Zdenek, any progress with this fix?
I am sorry for the delay, I'll take a look this week.
I've submitted a Fedora PR to address the issue: https://github.com/fedora-selinux/selinux-policy/pull/1859 The boolean name is sssd_use_usb
Thank you. I submitted FreeIPA PR to get support for it: https://github.com/freeipa/freeipa/pull/6978
(In reply to Alexander Bokovoy from comment #8) > Thank you. I submitted FreeIPA PR to get support for it: > https://github.com/freeipa/freeipa/pull/6978 This PR looks good as far as I am able to assess.
FEDORA-2023-b5926774b7 has been submitted as an update to Fedora 39. https://bodhi.fedoraproject.org/updates/FEDORA-2023-b5926774b7
FEDORA-2023-b5926774b7 has been pushed to the Fedora 39 testing repository.
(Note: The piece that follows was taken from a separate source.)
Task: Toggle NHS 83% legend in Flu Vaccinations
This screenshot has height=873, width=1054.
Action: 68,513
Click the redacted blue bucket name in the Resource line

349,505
Soon you'll be able to install the update with the following command: `sudo dnf upgrade --enablerepo=updates-testing --refresh --advisory=FEDORA-2023-b5926774b7` You can provide feedback for this update here: https://bodhi.fedoraproject.org/updates/FEDORA-2023-b5926774b7 See also https://fedoraproject.org/wiki/QA:Updates_Testing for more information on how to test updates.
FEDORA-2023-b5926774b7 has been pushed to the Fedora 39 stable repository. If problem still persists, please make note of it in this bug report.